Shockwave Medical Inc. said Tuesday that its intravascular lithotripsy (IVL) therapy has won U.S. FDA approval for the treatment of severe coronary artery disease (CAD). The technology, which was granted breakthrough device designation in 2019, is a novel application of lithotripsy, which has long been used to safely shatter kidney stones.
Tuesday’s PMA approval is for the Shockwave C2 coronary IVL catheter. The Shockwave IVL system and peripheral catheters – Shockwave M5 and Shockwave S4 – have been cleared for use in the U.S. since 2016. Like the company’s other catheters, the C2 pairs with the system that uses the local delivery of sonic pressure waves to break up and modify calcified plaque in arteries.
Conventional treatments such as balloons use high pressure from inflation to fracture plaque, while atherectomy drills through the calcium to open the artery. By contrast, IVL sends shockwaves through soft arterial tissue, creating tiny cracks where they encounter calcified plaque. This allows the artery to be expanded at low pressure, enabling safe implantation of a stent to improve blood flow.
The minimally invasive Shockwave IVS system with the Shockwave C2 coronary IVL catheter is indicated for lithotripsy-enabled, low-pressure balloon dilatation of severely calcified, stenotic de novo coronary arteries prior to stenting.
The FDA based its approval on the pivotal DISRUPT CAD III trial. The prospective, multicenter, single-arm, global IDE study met the primary safety and effectiveness endpoints with a 30-day freedom from major adverse cardiovascular events (MACE) rate of 92.2% (p<0.0001) against a safety performance goal of 84.4%. the procedural success rate was 92.4% (p<0.0001), compared with the effectiveness performance goal of 83.4%.
On the primary effectiveness endpoint of procedural success, the individual endpoints included successful stent delivery in 99.2% of patients, a residual stenosis of less than 50% in all cases and no in-hospital MACE in 93.0% of patients. The results were published in the Journal of the American College of Cardiology.
“Obtaining FDA approval for this transformational technology marks a significant advance in the treatment of patients with calcified coronary lesions, and is the culmination of years of technical research, rigorous clinical studies and key learnings from our real-world global experience,” said Dough Godshall, Shockwave’s president and CEO. “We are eager for U.S. cardiologists to have access to this technology and experience how a safe, efficient and predictable calcium modification strategy can positively impact their clinical outcomes.”
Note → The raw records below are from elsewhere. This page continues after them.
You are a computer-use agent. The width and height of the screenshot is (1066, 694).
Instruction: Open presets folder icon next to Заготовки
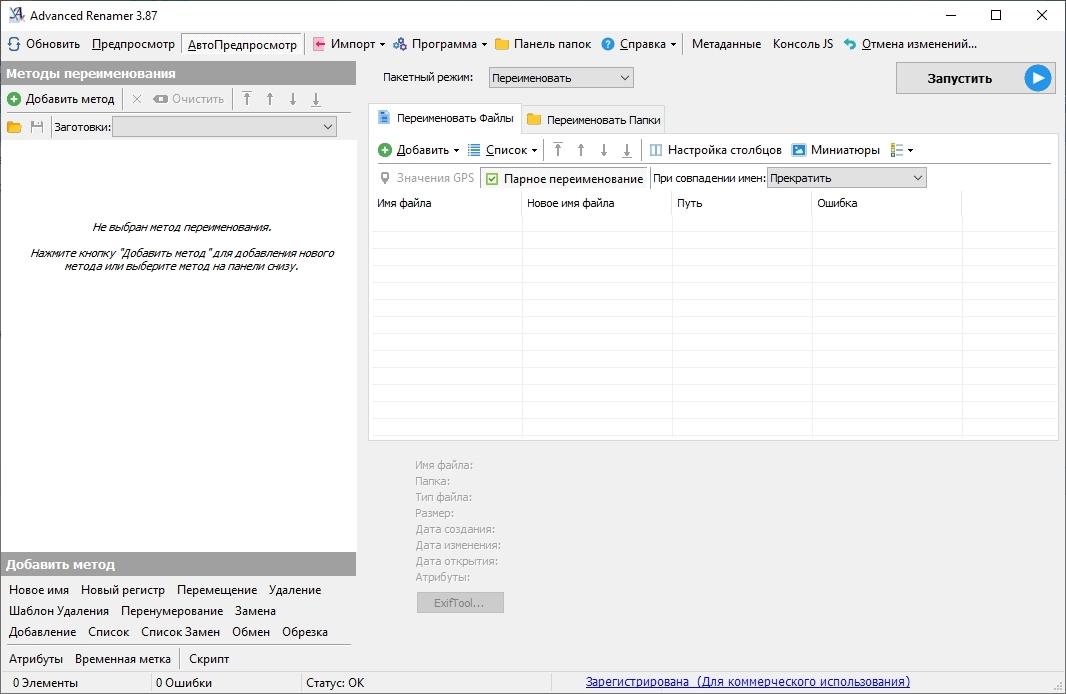click(x=14, y=127)
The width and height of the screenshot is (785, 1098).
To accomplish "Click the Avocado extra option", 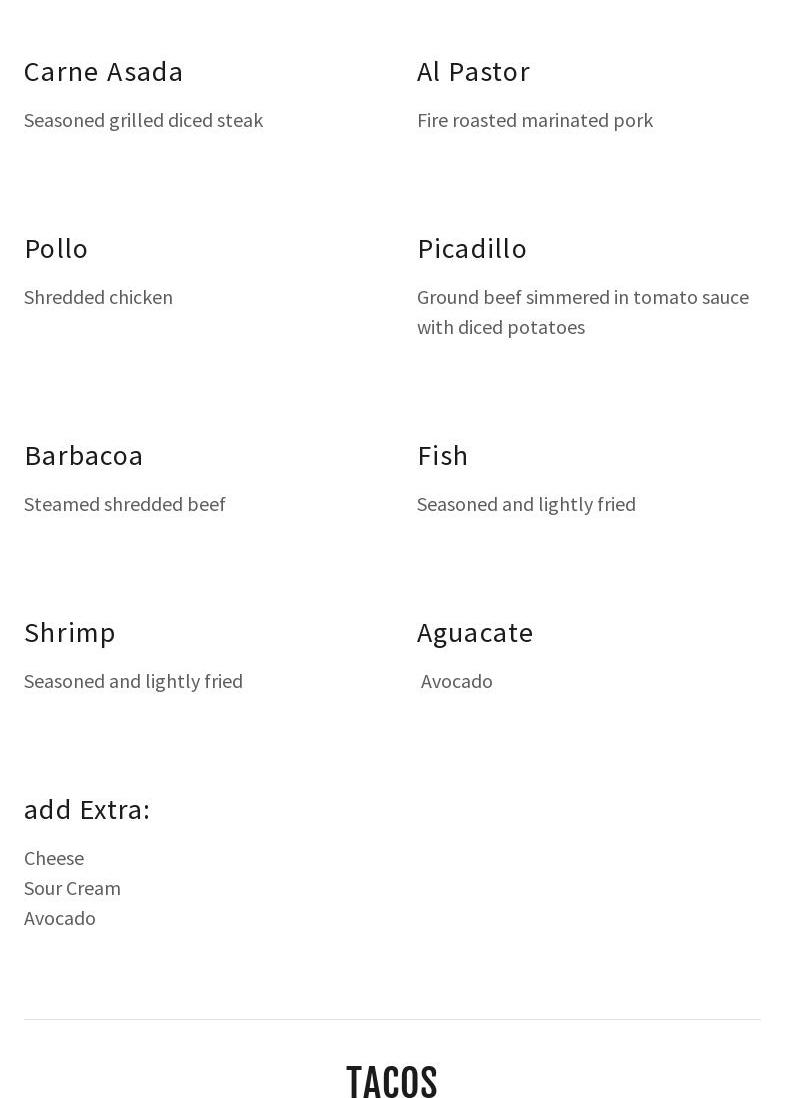I will click(x=60, y=918).
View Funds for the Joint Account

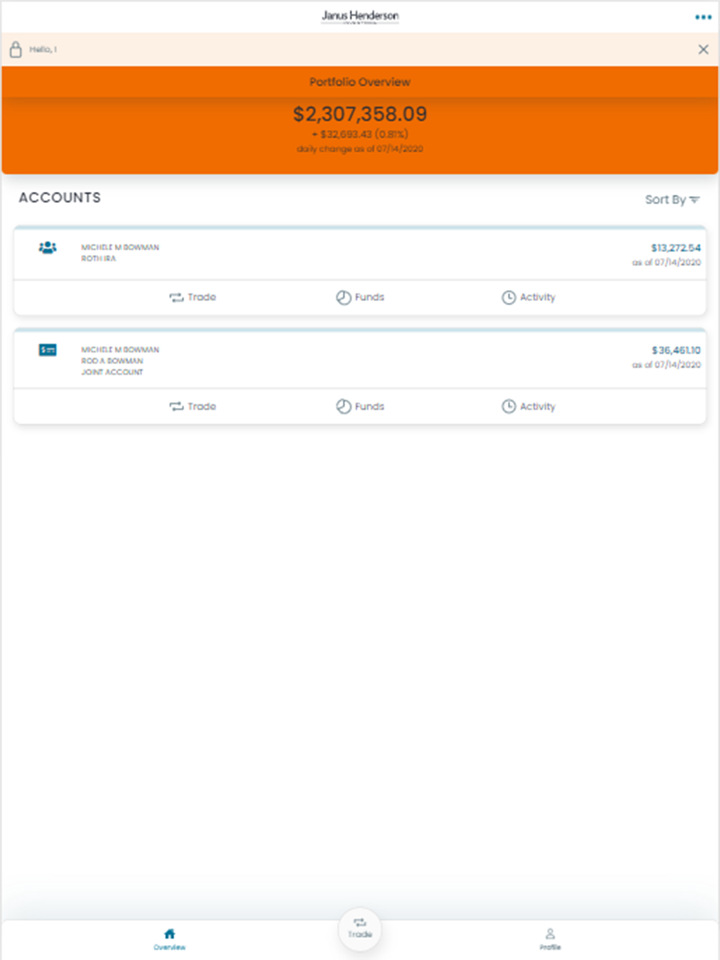point(360,406)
Shockwave’s coronary technology is already available in 50 countries, with more than 25,000 patients treated since early 2018. With approval of the C2 catheter, coronary IVL is now commercially available in the U.S. as well.
During a November earnings call, Godshall highlighted efforts by the Santa Clara, Calif.-based company to prepare for C2’s U.S. launch, including expanding its field team and growing to nine area directors. The company also enlisted several leading interventional cardiologists to help educate its team on complex coronary interventions.
“We believe that the best approach to the C2 launch is the progress is to progress in a deliberate way through a focused list of targeted accounts,” Godshall said at the time.
Following an investor meeting in January, Wells Fargo senior analyst Larry Biegelsen said Shockwave seemed “well prepared for coronary launch and sounds comfortable with U.S. coronary Street estimates for 2021” of about $23 million.
“SWAV says clinicians believe that at least 15% of PCI procedures should be getting some type of calcium modification but only 5% are being treated currently (atherectomy). SWAV believes that its IVL (intravascular lithotripsy) could represent the incremental 10%, from 5% today to 15% penetration in the future,” Biegelsen wrote.
As such, the company sees a clear target of roughly 90,000 procedures, he said, adding the company believes the 15% penetration goal could move higher if coronary IVL wins reimbursement.